Pero cuando nos detuvimos por la noche no había dado con nada. Dormimos bajo los pinos. Seguía el tiempo seco y, pese a la altura, la temperatura era bastante suave y el lecho de agujas de pino, con un espesor de varias pulgadas, al parecer acumuladas a lo largo de muchos años, era lo más blando sobre lo que había dormido después del castillo. Pero ninguna de aquellas cosas me proporcionaba un gran consuelo.

CAPÍTULO 9
ENTABLAMOS BATALLA

Hacía una mañana sombría, a tono con nuestro estado de ánimo; los pinos estaban envueltos en una niebla fina y fría que nos hizo despertar entre temblores cuando apenas había suficiente luz para que viéramos por dónde íbamos. Avanzábamos entumecidos por entre los árboles, moviéndonos para entrar en calor al tiempo que roíamos patatas crudas. La noche anterior no habíamos podido ver gran cosa del valle y ahora no lográbamos ver nada. Aumentó la claridad, pero la niebla limitaba la visibilidad a un círculo de unas pocas yardas; más allá los troncos de los árboles se fundían con el monótono entorno.

Por supuesto, no vimos el Trípode para nada. Ni tampoco lo oímos: el único ruido que se percibía era el que hacíamos al avanzar, y como pisábamos sobre la alfombra de agujas de pino, quedaba tan amortiguado que su alcance no debía rebasar en exceso el del campo visual, si es que no era inferior. Un día antes esto habría resultado alentador pero a aquellas alturas no íbamos a fingir que tuviera alguna relevancia el hecho de que estuviéramos fuera del campo visual y auditivo de nuestro perseguidor. Otro tanto había ocurrido por un período superior a veinticuatro horas y después, tras atravesar un bosque de pinos en el que no había ninguna senda, hizo su aparición y ocupó una posición desde la que nos controlaba. Después de salir del pinar marchamos sobre hierba mojada, empapándonos los pies y la parte inferior de las piernas. Hacía mucho frío. Íbamos a paso más rápido de lo normal, pero el ejercicio no nos hizo entrar en calor. Yo temblaba y me castañeteaban los dientes. No hablamos demasiado y lo que decíamos era escueto y desesperanzado. No tenía sentido preguntarle a Larguirucho si se le había ocurrido alguna solución. No había más que mirar su rostro largo y apesadumbrado, aterido de frío, para saber que no.

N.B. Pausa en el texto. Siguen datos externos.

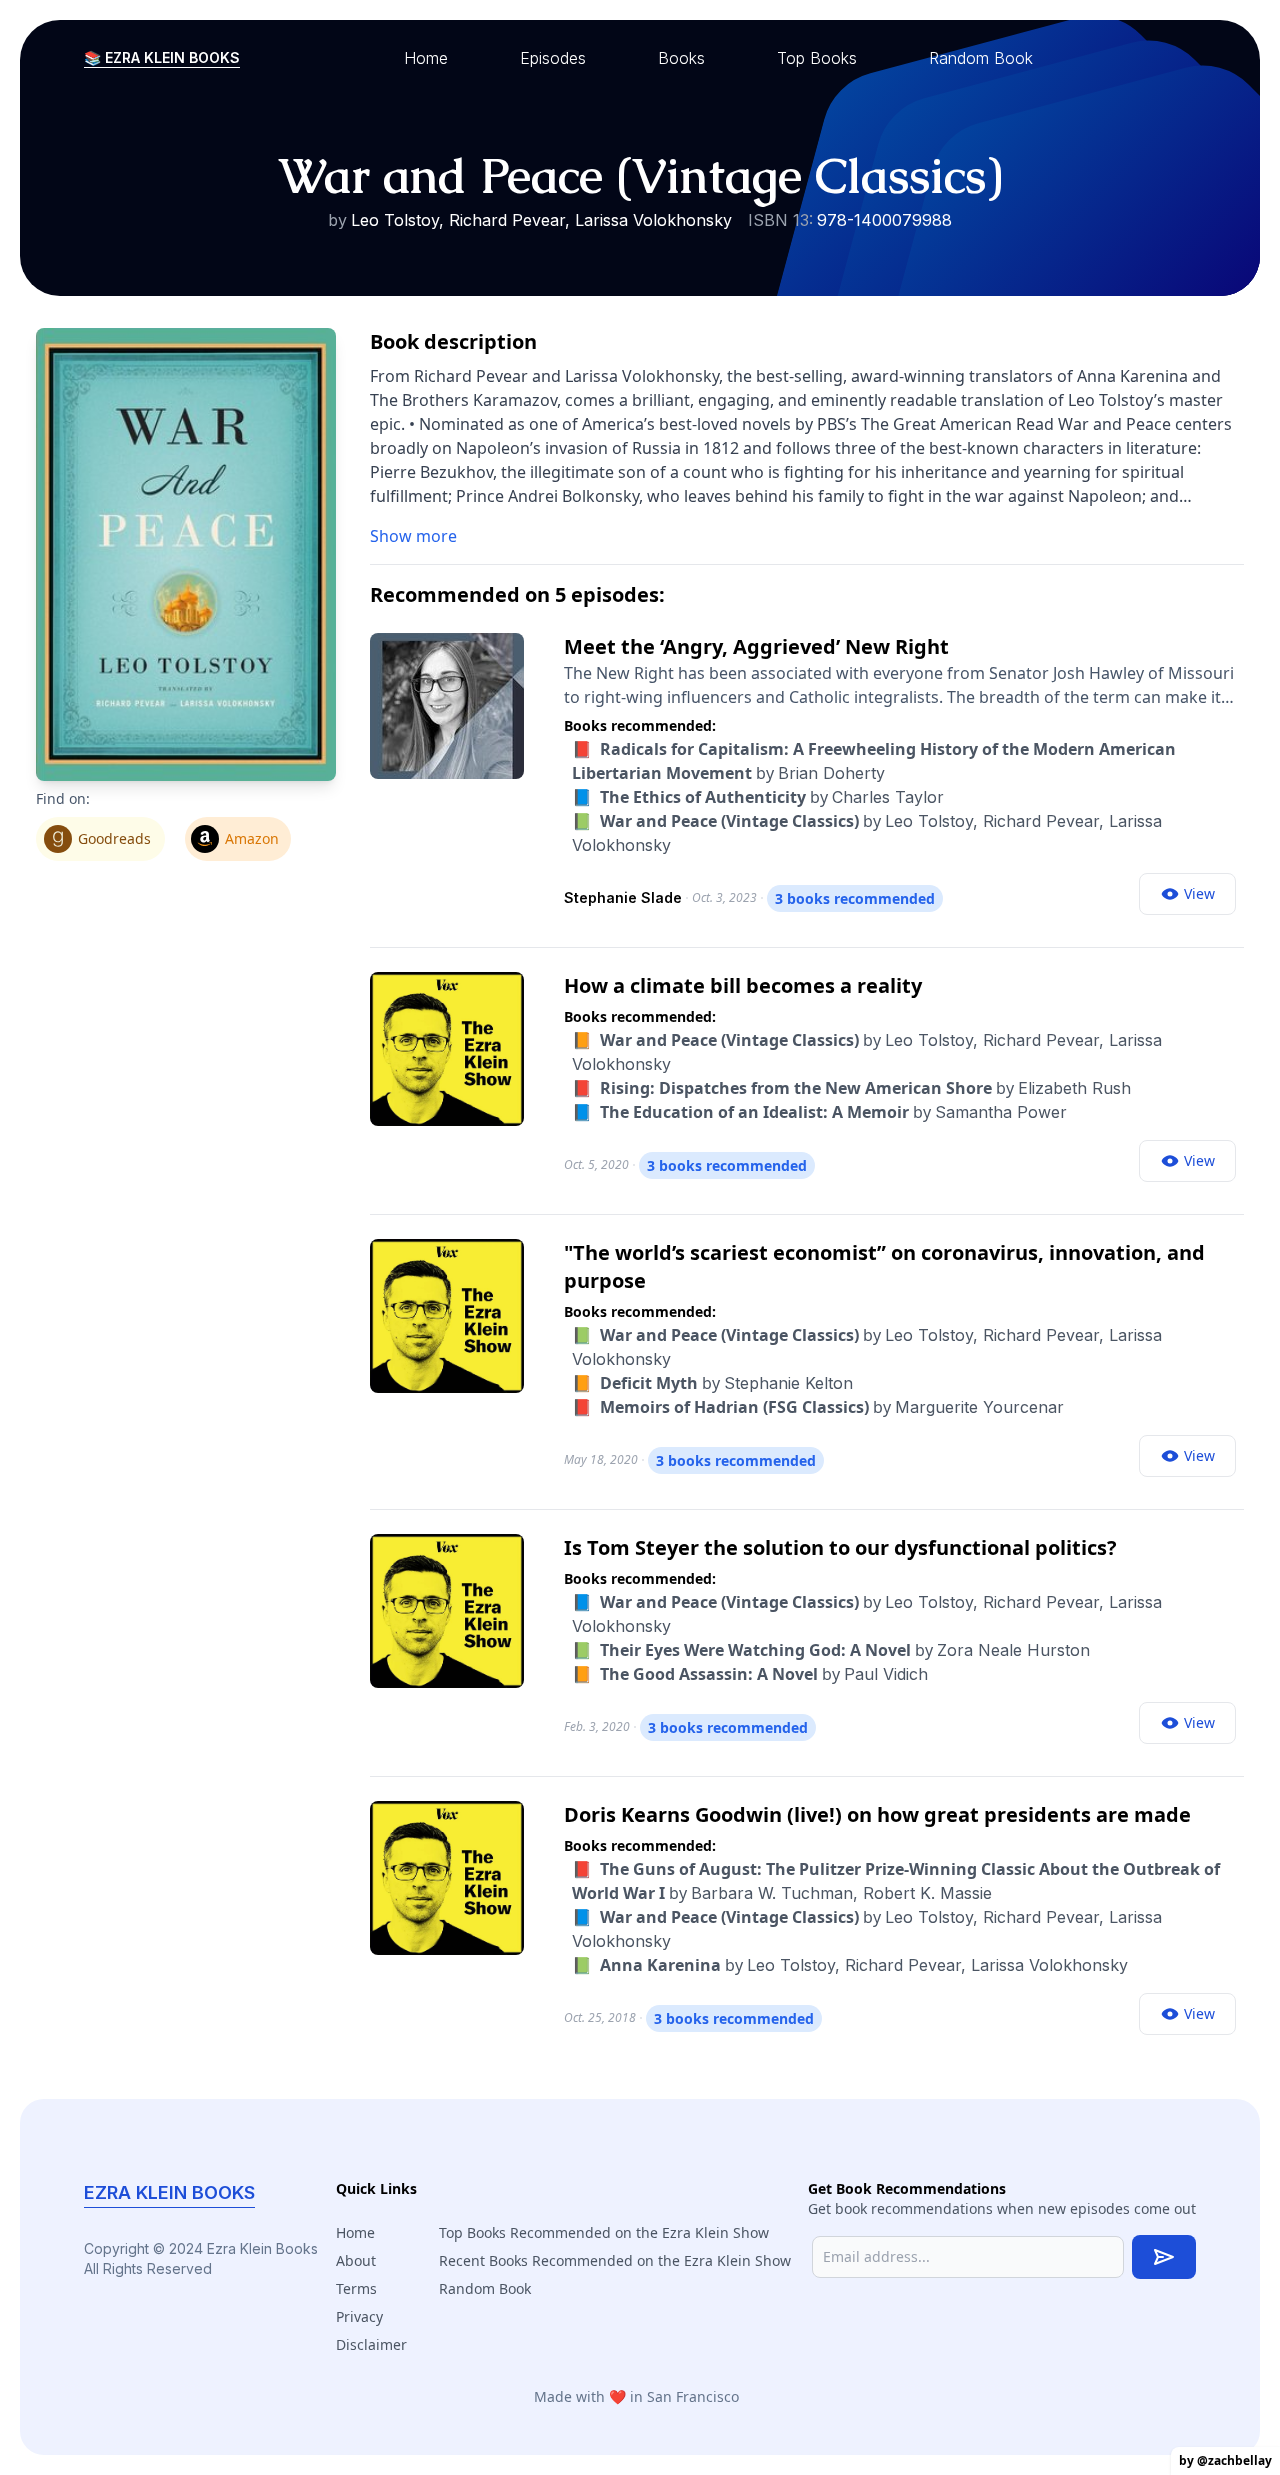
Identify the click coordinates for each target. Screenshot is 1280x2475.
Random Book (485, 2288)
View (1199, 893)
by (758, 797)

Al salir del fondo del valle nos dirigimos hacia el oeste. Según el mapa, si nos manteníamos en aquella dirección, encontraríamos una subida más fácil. Seguimos guiándonos por el mapa de modo mecánico, a falta de algo mejor. Oímos un rumor solitario, un murmullo y chapoteo de agua; encontramos un río y lo seguimos. Llevábamos varias horas de viaje y yo me sentía tan helado y abatido como al principio, y mucho más hambriento. Aquí no había rastros de vida ni de alimentos.